I prefer co-parenting, solely because there are things a parent bird can give the baby that we can't. Parent fed birds have always looked bigger to me and grown better. Hand feeding babies seem to be smaller to start out with. Co-parenting gives you the chance to work with the babies but still let them be birds.


----------



## Darkel777

I also like co-parenting. For one it's a lot less work. Secondly, it allows the breeder to build a relationship with the parent birds so there are less accidents: Damaged eggs, smothered chicks, and night frights. Without a doubt, some of those things will happen. But it will happen less if the parents are comfortable being around you and letting you handle their chicks.


----------



## Phoenix2010

Thankyou for taking the time to reply. I am heading down the coparenting path I think and have been spending time with the chicks since their eyes opened and already I am seeing different characters between the three (oldest is 20 days now). Although I have owned tiels for a few years now, I am starting to define where I want to go with future breeding, and temperament Has become my main priority after experiencing the frustration of buying flighty birds. 
Finding this forum has been really helpful to me and I enjoy reading about other people's fids. Thanks!


----------



## Phoenix2010

Just an update to let you know that due to the extreme heat forecast I have decided to bring the chicks in to hand feed. I brought them in at dusk this evening and will weigh them tomorrow.


----------



## blueybluesky

I know what you mean it's hot here to and I hate seeing the little ones with their heads up panting so much and today is going to be even hotter.
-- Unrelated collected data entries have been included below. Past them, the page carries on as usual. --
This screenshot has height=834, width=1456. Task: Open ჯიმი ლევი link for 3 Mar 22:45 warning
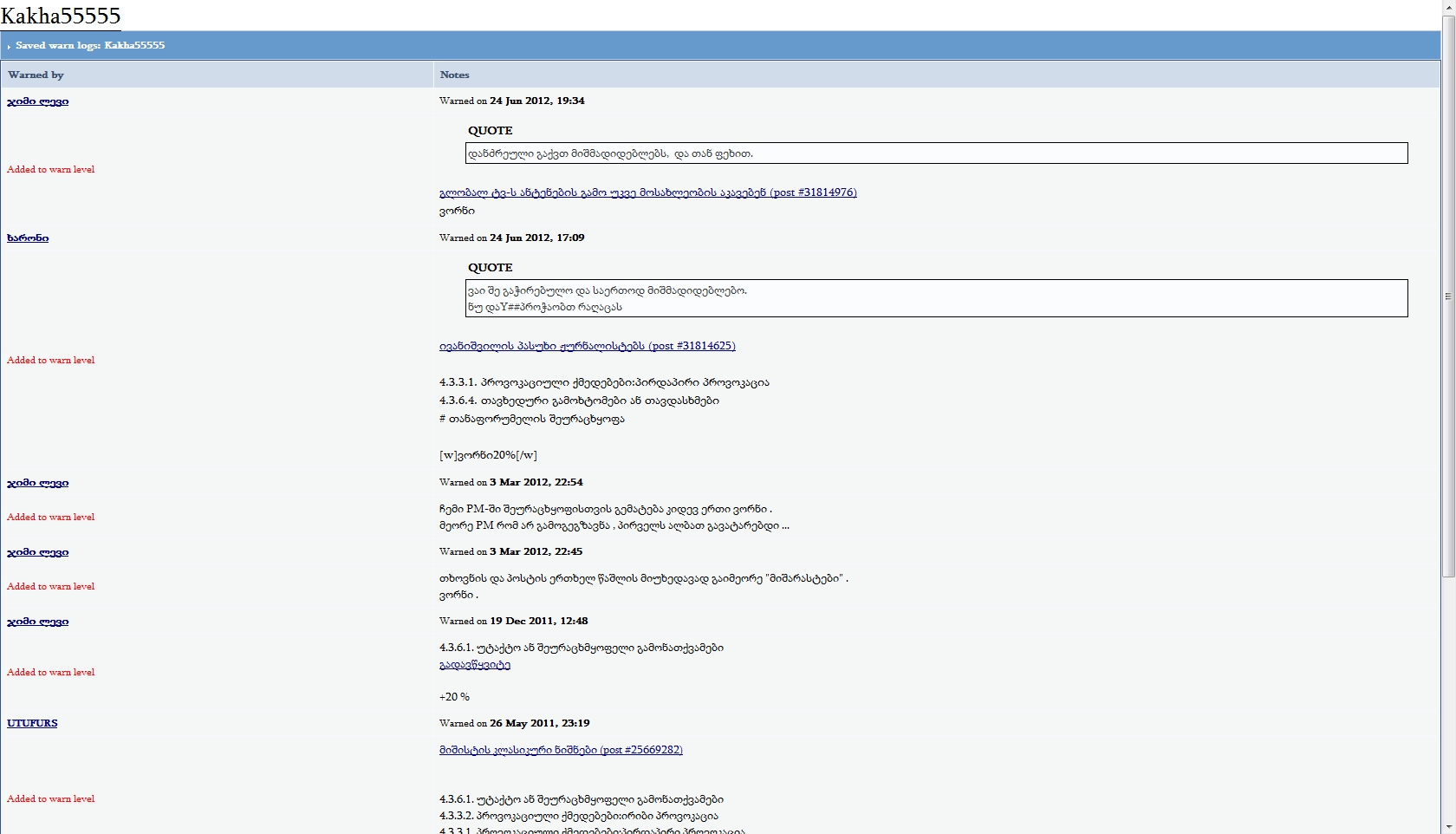[x=37, y=552]
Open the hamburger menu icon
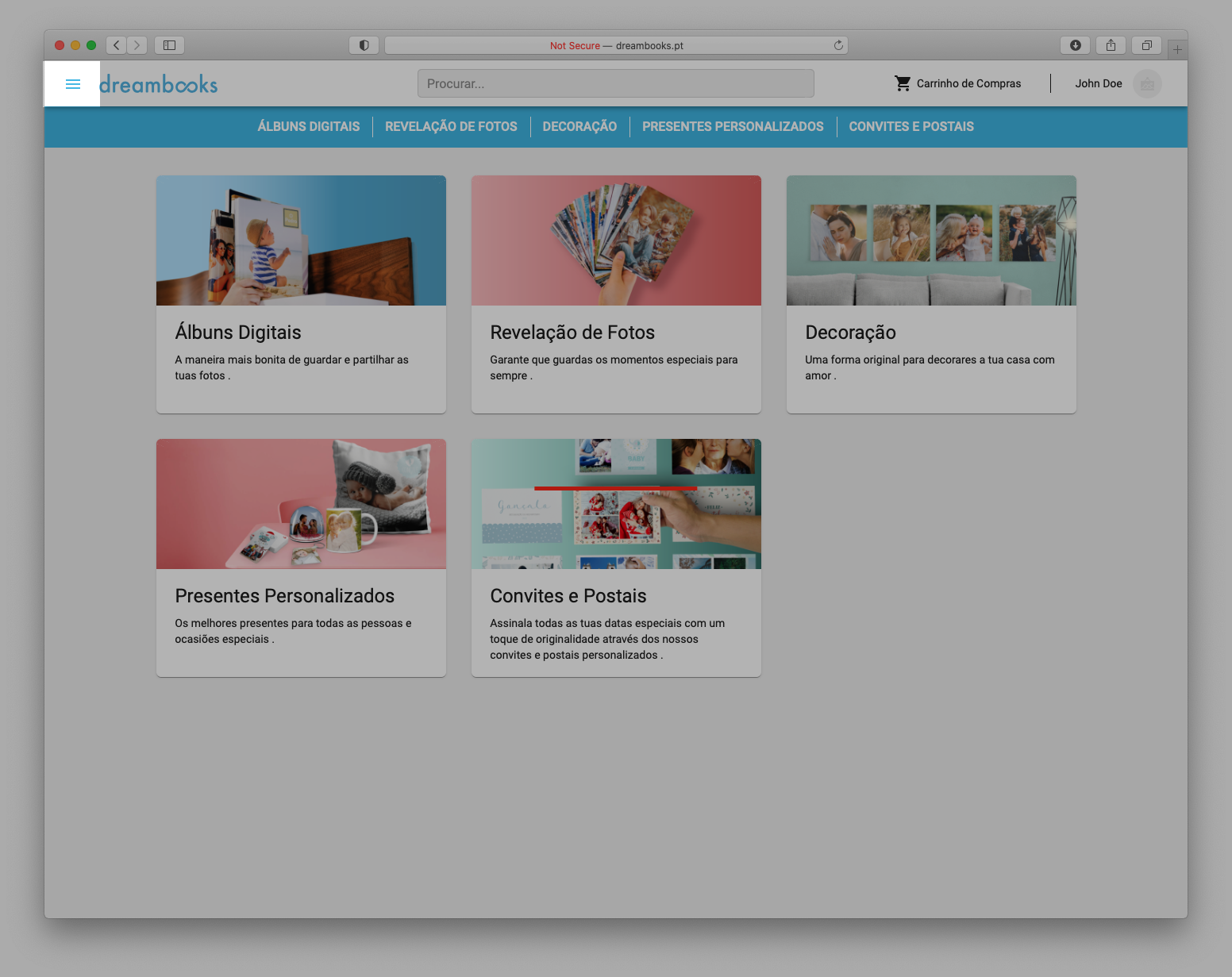The height and width of the screenshot is (977, 1232). pyautogui.click(x=72, y=84)
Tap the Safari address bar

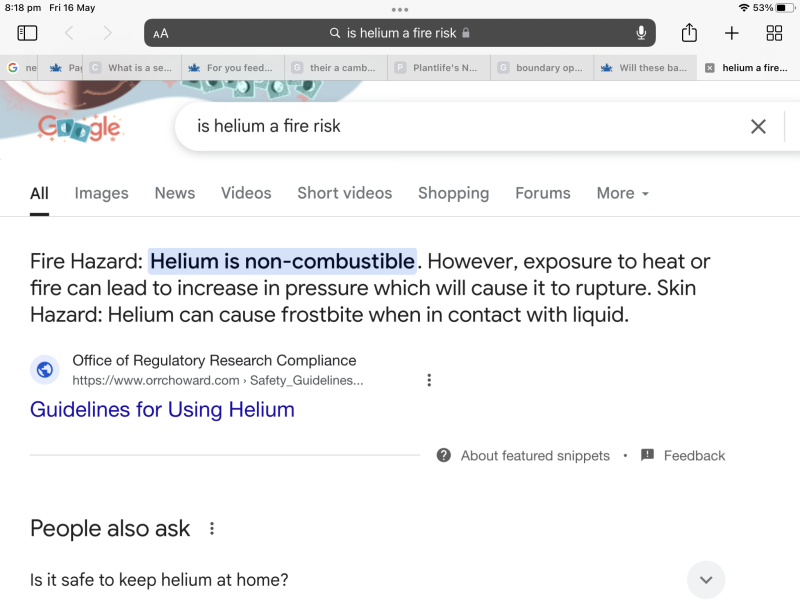click(400, 33)
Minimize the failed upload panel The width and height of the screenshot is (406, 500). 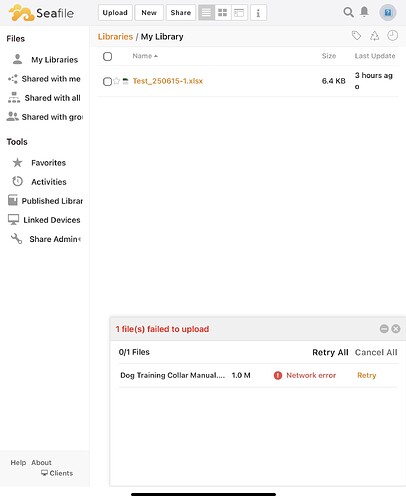384,329

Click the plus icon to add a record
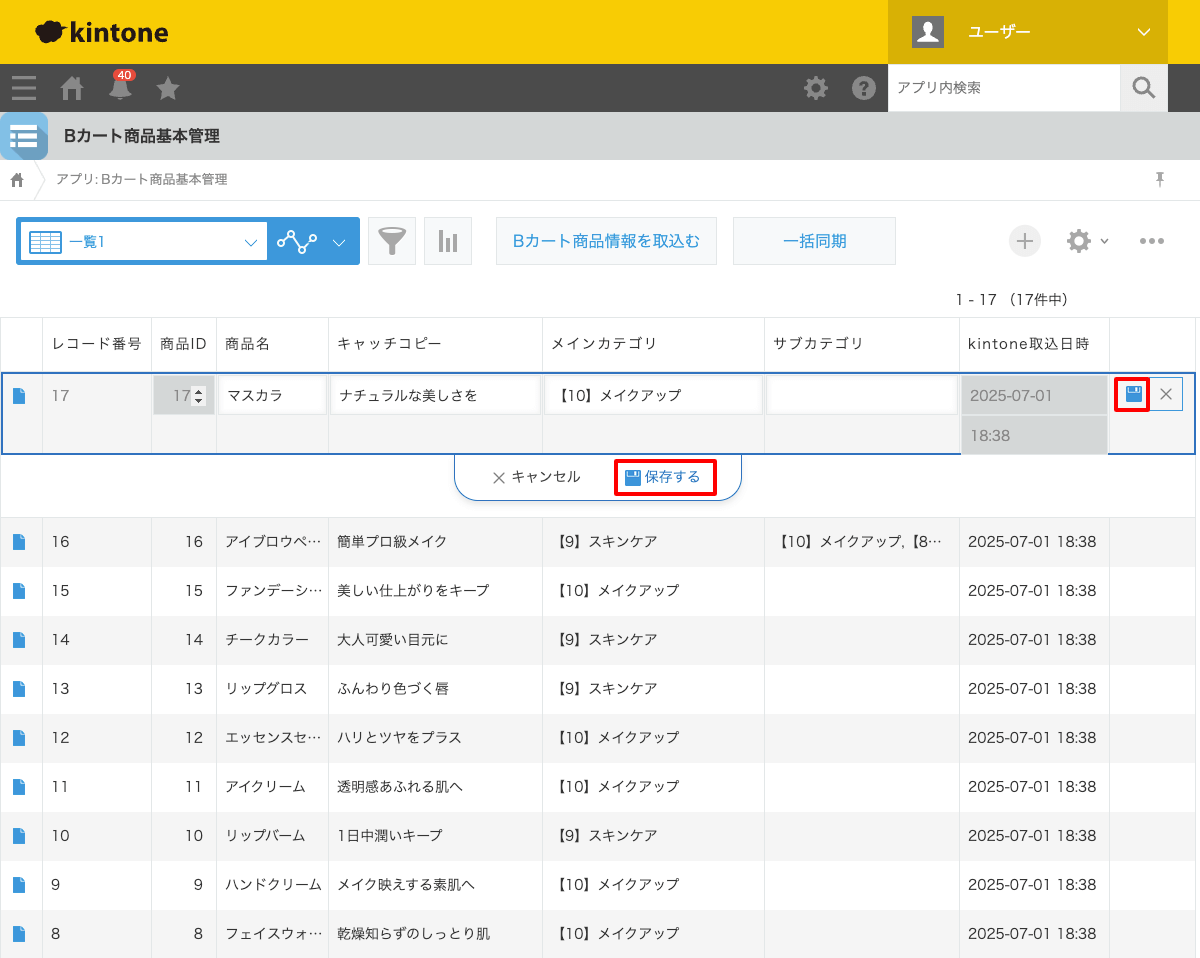1024,240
Hope your bubs are doing well


----------



## Phoenix2010

I see you are in Western Australia too so you know what I mean. I have had lots of little setbacks this season so figure it's better to bring these babies in rather than leave them out in 40+ heat. I have hand raised before but each time I learn a little more and gain confidence.


----------



## blueybluesky

You are braver than I am, I always get scared at the thought of hand feeding after I lost a little finch baby that was abandoned by the parents. I've just been bringing our chicks inside for a while and then taking them outside for a bit to be fed. I've been having to mist our birds and take them cold and frozen food out all day even the ones inside are panting because our air con decided to stop working 

Hopefully tomorrow will be better for us both


----------



## Phoenix2010

The babies are doing well now that they are used to me and this evening they were all taking their feed well. One of the three has a lovely temperament, very placid and will make a lovely pet for its new owner. The other two are needing more handling as they are more inclined to hiss and "attack" but I have plenty of time for them so I expect that behaviour to reduce. I hope to cull future clutches by selecting the best temperament but I know it won't be easy.


----------



## SilverSage

Parent raised babies in general have heavier weaning weights and ar healthier, better adjusted, more confident birds both in my experience and that of my mentor, and not just in cockatiels. Also, hand feeding involves the bird imprinting on humans and that imprinting usually includes sexual imprinting leading to the bird seeking out a human mate. This may SEEM cute, but in reality it is one of the leading causes of screaming and biting in parrots including cockatiels. I only hand feed if it is necessary for survival, and my babies aree great pets. I start playing with them when their eyes open, and when they start to pin I introduce a harness.

Please do not co-feed. It can make the parents lazy, it can cause the parents to bite the babies in order to get them to open their beaks for feeding, since the babies are not begging for food, etc. also, because hand feeding formula is quite a bit heavier than natural regurgitated food it can quickly sink to the bottom of the crop and stretch the crop downward. Parents feed more often then humans do because of the difference in the food, they can do that. Adding formula to the crop of an already well fed bird can cause sour crop. If your parents are feeding, let them feed and you just focus on handling the babies.


----------



## urchin_grey

This was an interesting read!

We just started breeding about 6 months ago so I only have experience hand feeding a few clutches but I can already see differences in temperament among the babies I've raised so far. Out of the clutch I'm currently feeding (about 8 weeks old), all 3 tolerate being handled very well but none of them are too keen on being scratched much (as opposed to the babies in the last clutch who would offer you their heads). Two of those want to be perched on me all the time, preferably my head. <_< And the third one would rather be off exploring. 

This clutch I had to pull earlier than I had wanted though because the hen was plucking them to try to get them out of the nest. And pulling them did seem to make a significant difference in size because they started out huge but are all <80g now. Their parents double clutched (one baby hatched 1/11 and the other hatched today), plus we have another set of parents sitting on their very first clutch now. I hope to let them all raise these babies and see how that goes. It sure does sound easier and to be honest, I always felt bad taking them from the parents in the first place.


----------



## Phoenix2010

the youngest of the three chick I have been hand raising is now nearly 4 weeks old and I am happy with his progress. hopefully I have managed to attach a photo


----------